▶ _Tekstfragment_:
Bespiegelingen over Voedselbos Schijndel

Naar aanleiding van commotie en framing op sociale media besloten wij om zelf te gaan kijken bij Voedselbos Schijndel. We vinden dat we enig recht van spreken hebben, omdat we sinds 2013 onze Eetbare Siertuin hebben, die voldoet aan de definitie van een voedselbos. Het ziet er in Schijndel niet slecht uit; het moet nog groeien. Maar er zijn ook zorgen.

Een voedselbos is toch vooral voor mensen. In onze dromen zien we ze picknicken, zien we jongelui uit de buurt al kletsend mispels oogsten, zien we vrijwilligers rondleidingen verzorgen, zien we lokale horeca-ondernemers hun bestelde kornoeljebessen afhalen, zien we zorg-cliënten koffie schenken en paden maaien en  zien we kleine ondernemers die van gebutst fruit jam of ijs maken. Allemaal samen, fijn buiten in weer en wind, in de seizoenen, in de natuur. Misschien, heel misschien, hoewel dieren eigenlijk niet zijn toegestaan in het puristische voedselbos, lopen er in een deel van het terrein wel kippen en varkens. En staan er bijenkasten. Zo'n plek, zo'n voedselbos, draagt bij aan de gemeenschap, aan de gezondheid en aan de biodiversiteit. Het is fantastisch en  een grote sociale verrijking. 

[PLOEFFFFF] Hé, wakker worden!
Panoramafoto

Het was het kamerlid Caroline van der Plas van de Boeren Burger Beweging die primo augustus 2021 een filmpje maakte over wat ze aantrof in Schijndel. Ze zei dat het zonde was dat wat eens geweldig vruchtbaar boeren akkerland en weide was, nu een troosteloze bende is – of woorden van die strekking.
Ze wist en weet niet waarover ze spreekt.
Want op de keper beschouwd ziet het er in Schijndel (en Sint-Michelsgestel) oké uit. Doch naar aanleiding van ons bezoek hebben we onze gedachten over voedselbossen eens op een rijtje gezet. Want het ene voedselbos is het andere nog niet.

Een opdonder gehad, maar nieuw schot groeit uit de stambeschermer
Het is nog fris groen onder de bast – het leeft

We struinen door meer dan manshoge wilde begroeiing. Heel voorzichtig, want ertussen in de groene, vochtige diepte staan boompjes en struikjes verstopt.

Gelukkig staat het plantgoed in met paaltjes gemarkeerde rijen, zodat ze makkelijker zijn te vinden. De meeste boompjes zijn erg klein maar zien er fris en fruitig uit. Ze hebben deze natte zomer bijna allemaal veel nieuw schot gemaakt. Niet allemaal. En sommige lijken dood, doch bij nadere inspectie blijkt er nog gewoon leven in te zitten. Dat gaat wel goed komen. En hier en daar staat er een die echt dood lijkt, of er zijn er waar je aan zwart of geel blad kunt zien dat er iets niet zo goed gaat – te nat of onvoldoende voeding. Die gaan het niet redden. Maar uitval hoort er bij. Als je duizenden boompjes aanplant gaat er altijd een aantal dood. Zou de uitval hier in het Voedselbos Schijndel hoger zijn dan op andere plekken? Hoger dan bij een conventionele fruitteler? Wij kunnen dat moeilijk inschatten. Maar in ieder geval is er absoluut geen sprake van massale sterfte.

▶ _Gegevensblok_:

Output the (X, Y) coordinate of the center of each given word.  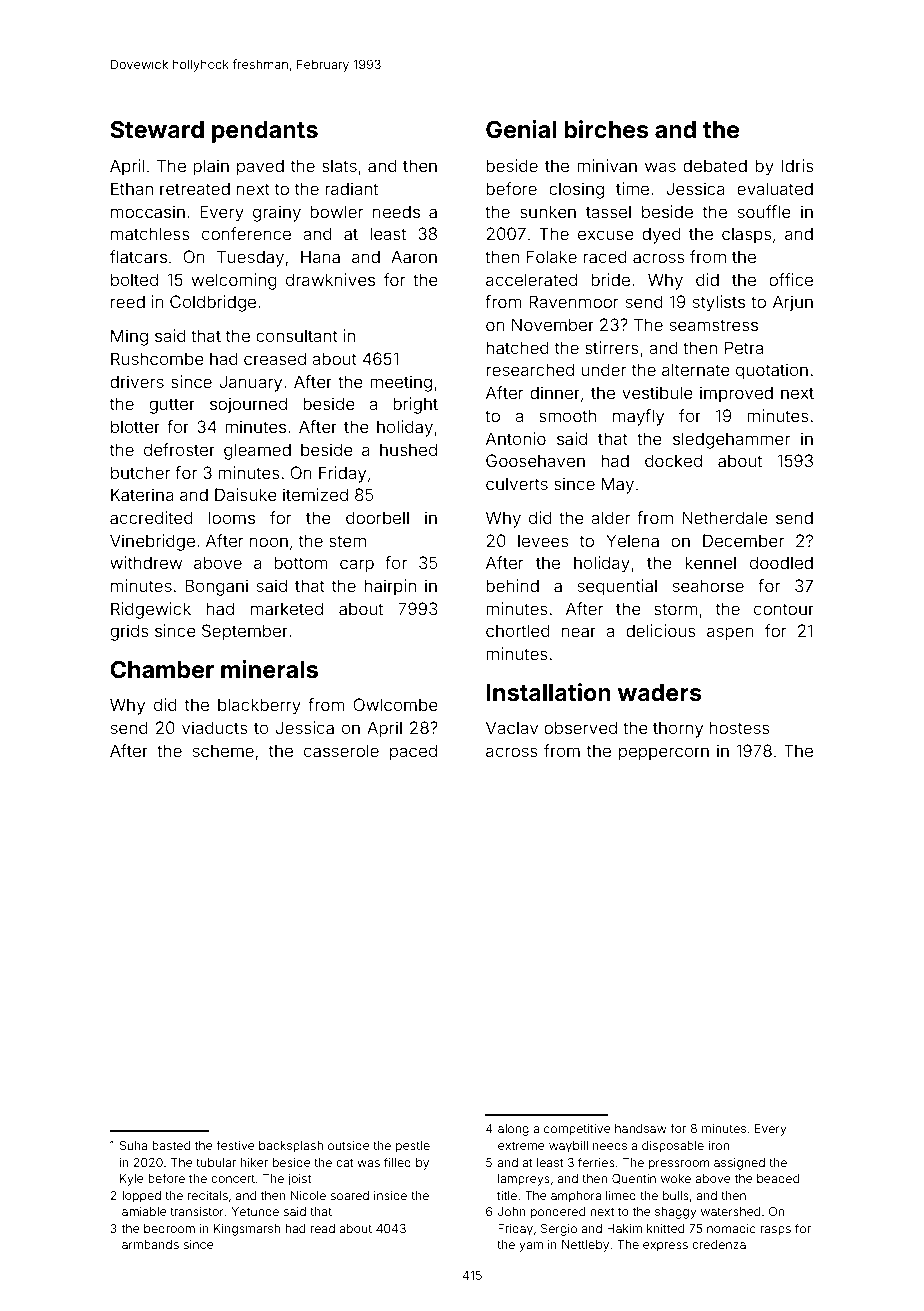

▶ _Opgave_: Sinds welk jaar hebben de schrijvers van het stuk over Voedselbos Schijndel hun Eetbare Siertuin?

▶ _Antwoord_: Sinds 2013.